Это предложение застигло меня врасплох. Я не была в кинотеатре пятнадцать лет. В последний раз это было в юности, ещё на доисторической Родине. Кинотеатр в торговом центре работал, невзирая на то, что зрителей не было. Мы сидели вдвоём в прохладном, тёмном зале. Бессовестно мусорили попкорном и шумно прихлёбывали кока-колу. А на огромном экране разворачивалась феерия "Пиратов Карибского моря". Я уже позабыла впечатление от просмотра фильма на большом экране и чувствовала себя ребёнком. Мы вышли из кинотеатра с одинаково сияющими глазами и глупыми, восторженными улыбками. А у Машки появилась первая детская влюблённость, Джонни Депп совершенно покорил её воображение и надолго стал главным персонажем её рисунков.

Под конец война сделала нам неожиданный подарок. За два дня до прекращения огня, в парке около дома мы подобрали брошенного щенка.

- Мама, давай возьмём его, ну пожалуйста! Он маленький и бедненький, может погибнуть.

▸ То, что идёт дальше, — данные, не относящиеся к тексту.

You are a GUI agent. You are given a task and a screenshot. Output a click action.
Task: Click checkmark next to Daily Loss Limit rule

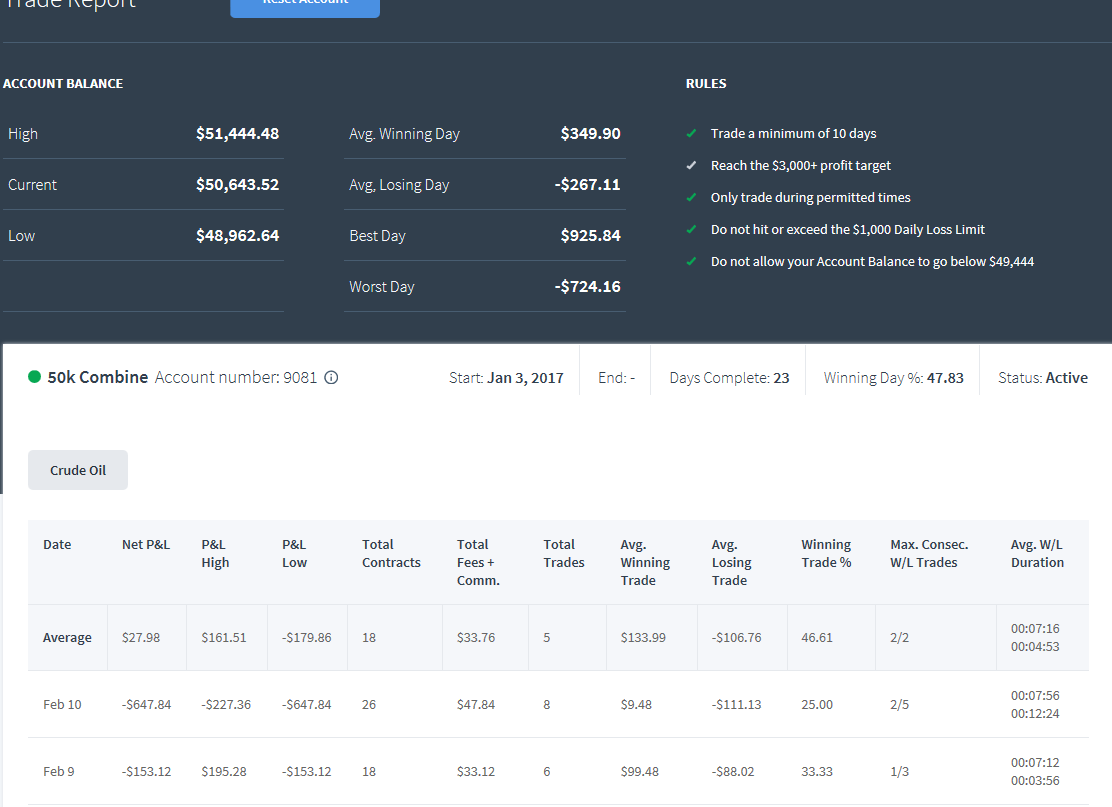[x=691, y=229]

- Ты же хотела немецкую овчарку, Мась…

- Ну, он почти овчарка, ну, мамочка, пожалуйста!

Так у нас появился почти овчарка Джокер, дитя войны с невероятно дружелюбным характером.

Война закончилась.

Эта война закончилась…

Жизнь снова вернулась в ритм, в котором не успеваешь заметить и оценить такие переживания, как вопли во всю глотку на ночном, безлюдном пляже, восторг от шахмат и кинотеатра, трогательную откровенность маленькой девочки, рассказывающей о своей увлеченности Джеком-Воробьём. И изгрызенные тапки, и лужицы мочи от нового члена семьи.

…После войны появилась мода на новый сигнал мобильника. Звук сирены ПВО. Мода эта оказалась кратковременной, не прижилась - уж очень многие люди неадекватно реагировали, если у кого-то звонил телефон.